Texte de l'exercice:
----
À nouveau monde, nouvelle façon d’organiser l’éducation? L’UNESCO a publié mardi son plus récent Rapport mondial de suivi sur l’éducation, et l’agence onusienne appelle à repenser ce domaine essentiel dans la perspective d’un monde post-pandémie, d’autant plus que la COVID-19 a exacerbé des disparités déjà importantes.
Le rapport en question révèle que moins de 10% des pays possèdent des lois visant à éviter que certaines tranches de la population soient exclues des services d’éducation. Ce phénomène d’exclusion s’est par ailleurs aggravé depuis le début de la pandémie, alors que 40% des pays à faible et moyen revenu n’auraient pas soutenu les apprenants défavorisés pendant la fermeture temporaire des écoles, en lien avec les mesures de confinement.
Il faut se concentrer sur ces laissés pour compte lors de la réouverture des écoles, plaide ainsi l’UNESCO, « afin de rendre les sociétés plus résilientes et plus égalitaires ».
« Afin de relever les défis de notre temps, il est impératif d’évoluer vers une éducation plus inclusive », a déclaré la directrice générale de l’UNESCO, Audrey Azoulay, dans des propos publiés sur le site internet des Nations unies. « Repenser l’avenir de l’éducation est d’autant plus important après la pandémie de COVID-19, qui a encore aggravé et mis en lumière les inégalités. L’absence d’action entravera le progrès des sociétés », a-t-elle ajouté.
Selon le rapport, ce sont 258 millions d’enfants et de jeunes qui n’ont accès à aucune instruction, notamment en raison de leur pauvreté. « Dans les pays à faible et moyen revenu, les adolescents issus des 20% de ménages les plus riches ont trois fois plus de chances de terminer le premier cycle de l’enseignement secondaire que ceux des ménages les plus pauvres. Parmi ceux qui ont achevé le premier cycle de l’enseignement secondaire, les élèves des ménages les plus riches ont deux fois plus de chances de posséder des compétences de base en lecture et en mathématiques que ceux des ménages les plus pauvres », souligne le document.
----
Extraits d'enregistrements:

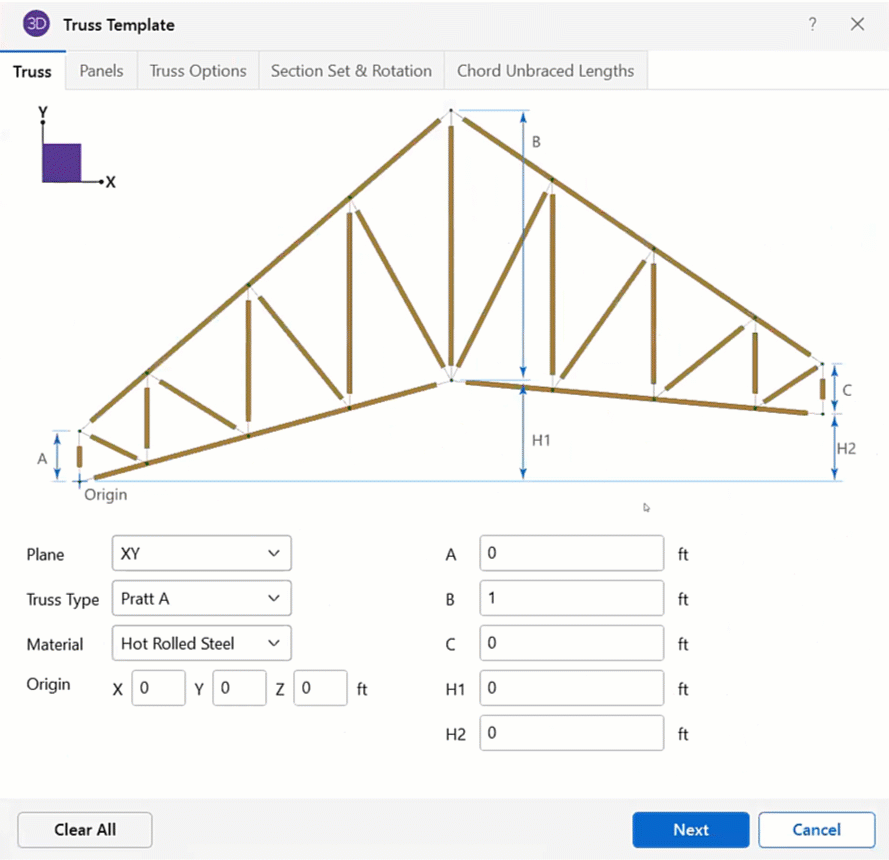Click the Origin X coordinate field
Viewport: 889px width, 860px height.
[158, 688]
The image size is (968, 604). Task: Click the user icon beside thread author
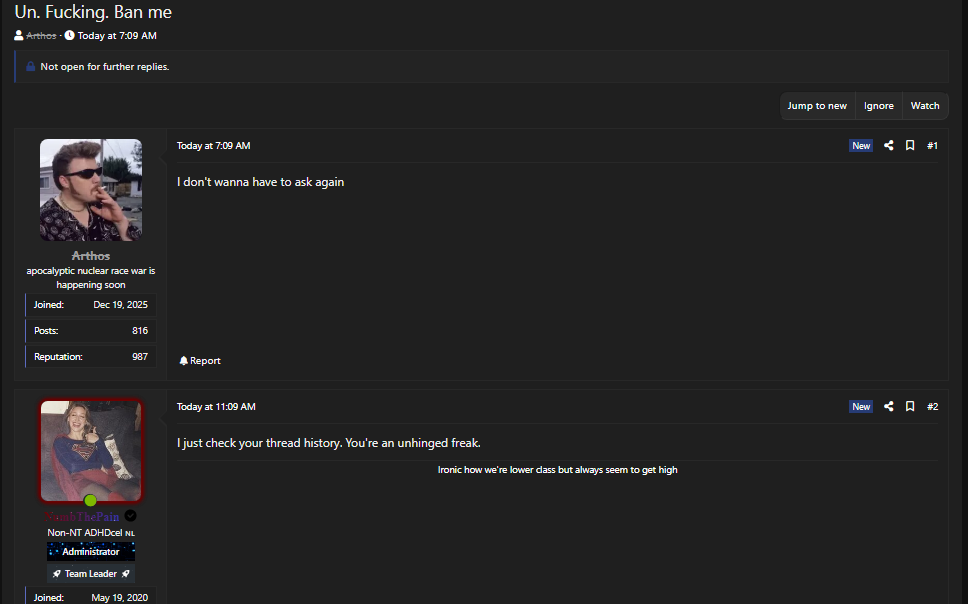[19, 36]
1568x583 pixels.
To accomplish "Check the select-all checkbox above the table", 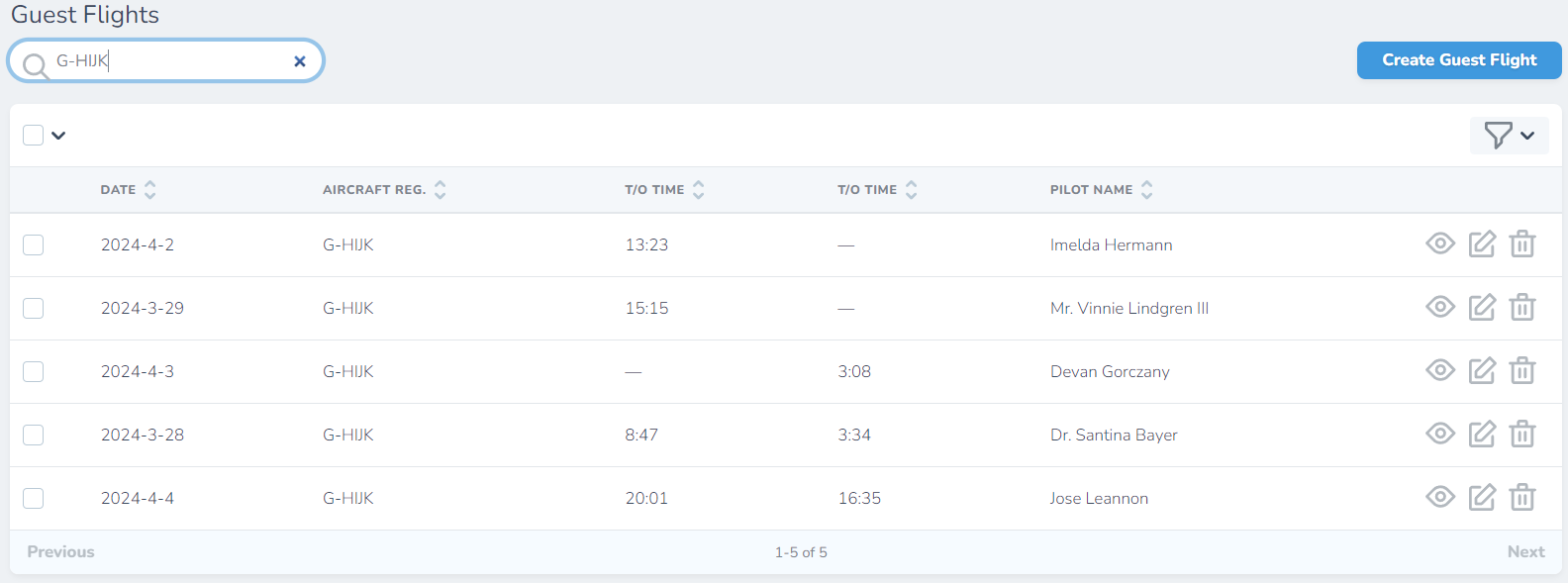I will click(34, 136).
----
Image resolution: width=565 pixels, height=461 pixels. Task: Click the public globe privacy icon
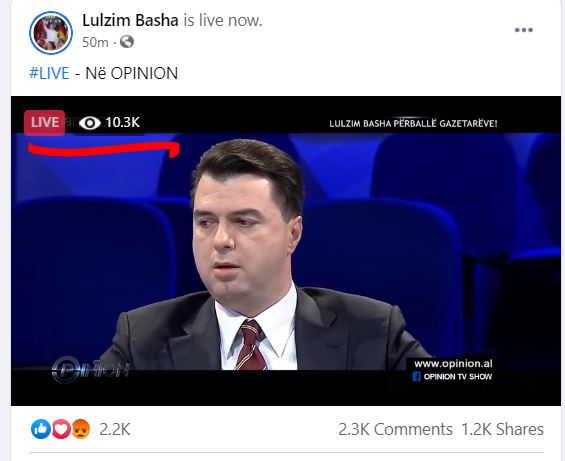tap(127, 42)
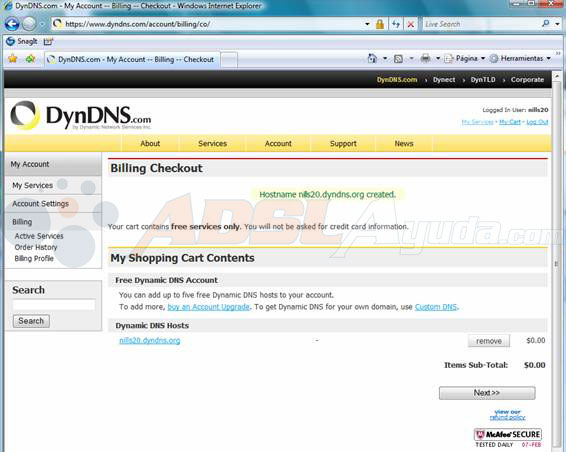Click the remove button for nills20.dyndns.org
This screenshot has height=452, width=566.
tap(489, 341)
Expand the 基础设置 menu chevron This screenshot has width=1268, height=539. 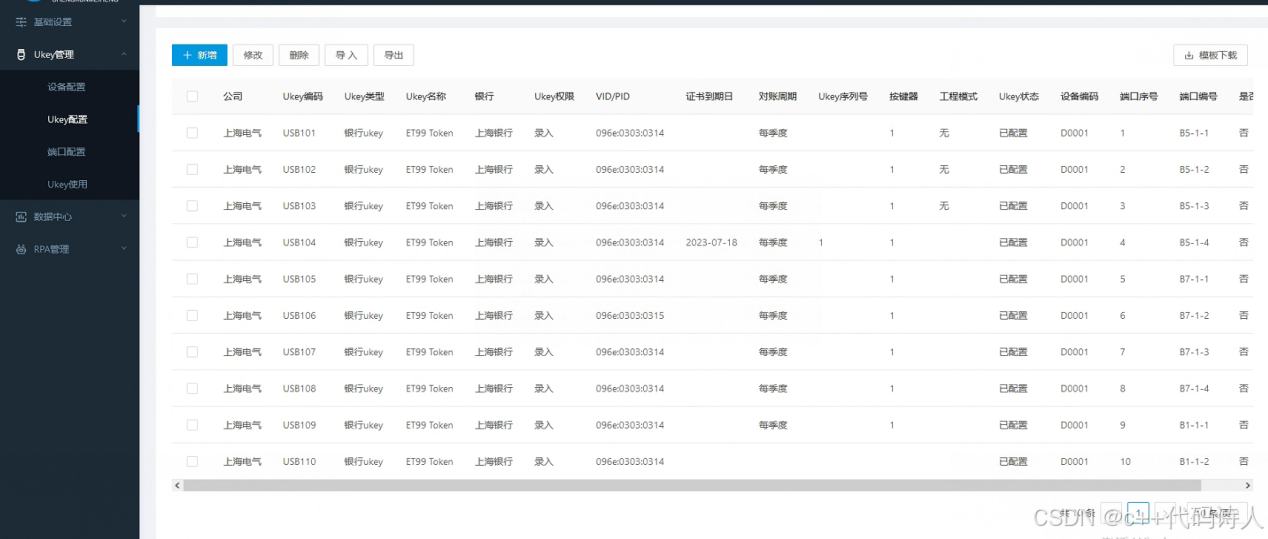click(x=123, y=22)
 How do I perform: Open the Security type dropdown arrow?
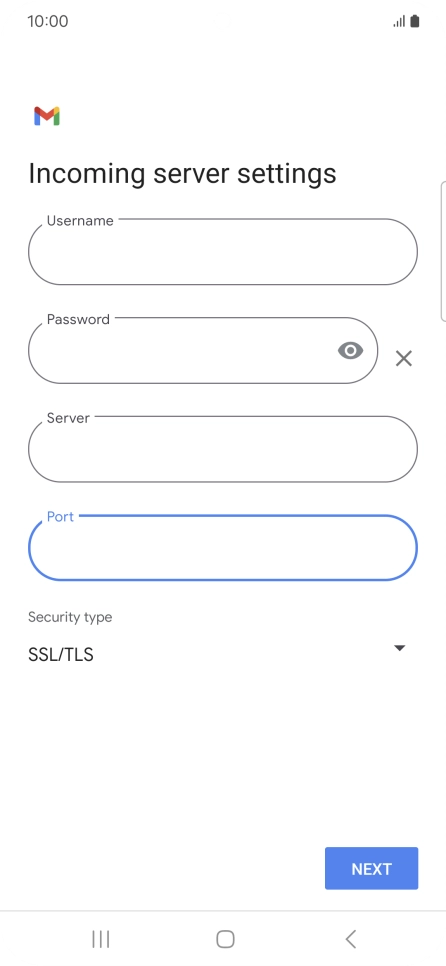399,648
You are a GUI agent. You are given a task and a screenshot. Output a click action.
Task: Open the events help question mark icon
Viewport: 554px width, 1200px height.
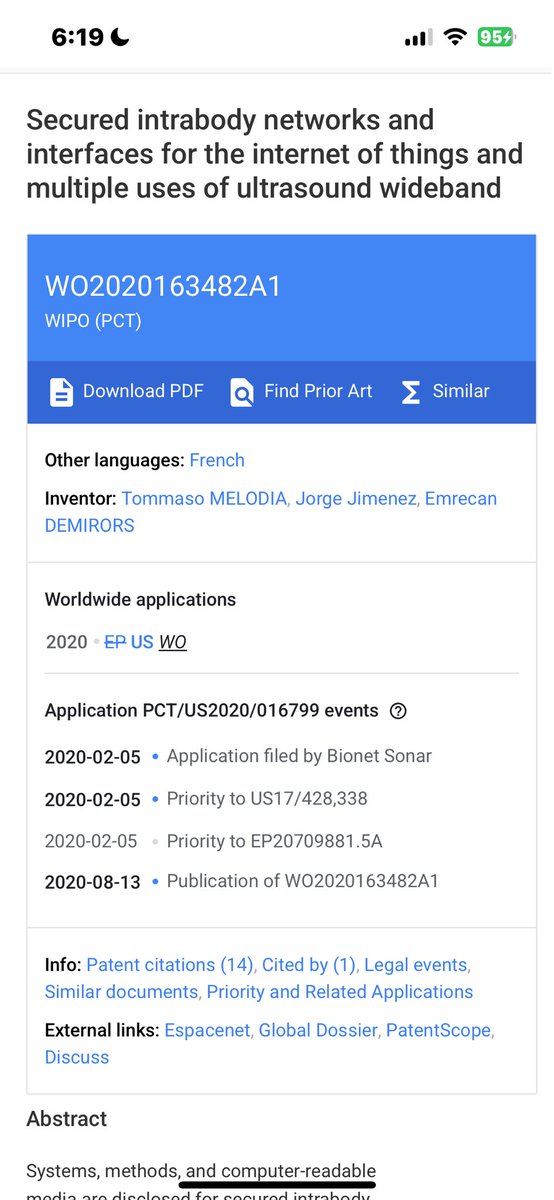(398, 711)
----
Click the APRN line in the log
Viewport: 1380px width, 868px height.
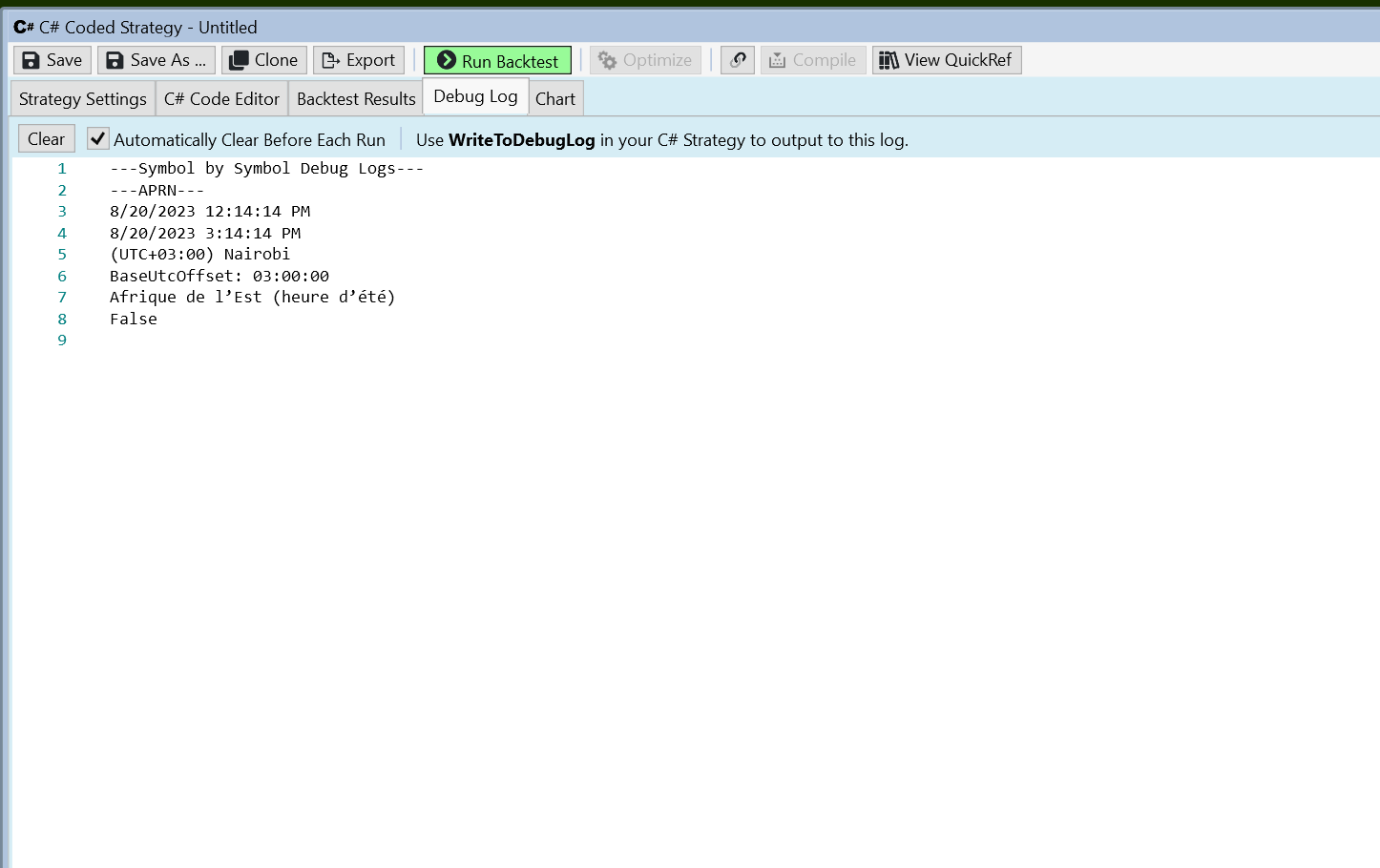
----
Problèmes à résoudre:
• a. Répondez aux questions suivantes d'après le texte sur le rapport de l'UNESCO.
(i) Quelle proportion des pays possède des lois visant à éviter que certaines tranches de la population soient exclues des services d'éducation ?
(ii) Quel poste Audrey Azoulay occupe-t-elle ?
(iii) Combien d'enfants et de jeunes n'ont accès à aucune instruction selon le rapport ?
• b. Veuillez extraire du texte sur le rapport de l'UNESCO le passage commençant par « À nouveau monde, nouvelle » et se poursuivant jusqu'à « mesures de confinement. », sans rien y changer.

Réponses de l'exercice:
• a.
(i) Moins de 10 % des pays.
(ii) Elle est directrice générale de l'UNESCO.
(iii) 258 millions.

• b.
À nouveau monde, nouvelle façon d’organiser l’éducation? L’UNESCO a publié mardi son plus récent Rapport mondial de suivi sur l’éducation, et l’agence onusienne appelle à repenser ce domaine essentiel dans la perspective d’un monde post-pandémie, d’autant plus que la COVID-19 a exacerbé des disparités déjà importantes.
Le rapport en question révèle que moins de 10% des pays possèdent des lois visant à éviter que certaines tranches de la population soient exclues des services d’éducation. Ce phénomène d’exclusion s’est par ailleurs aggravé depuis le début de la pandémie, alors que 40% des pays à faible et moyen revenu n’auraient pas soutenu les apprenants défavorisés pendant la fermeture temporaire des écoles, en lien avec les mesures de confinement.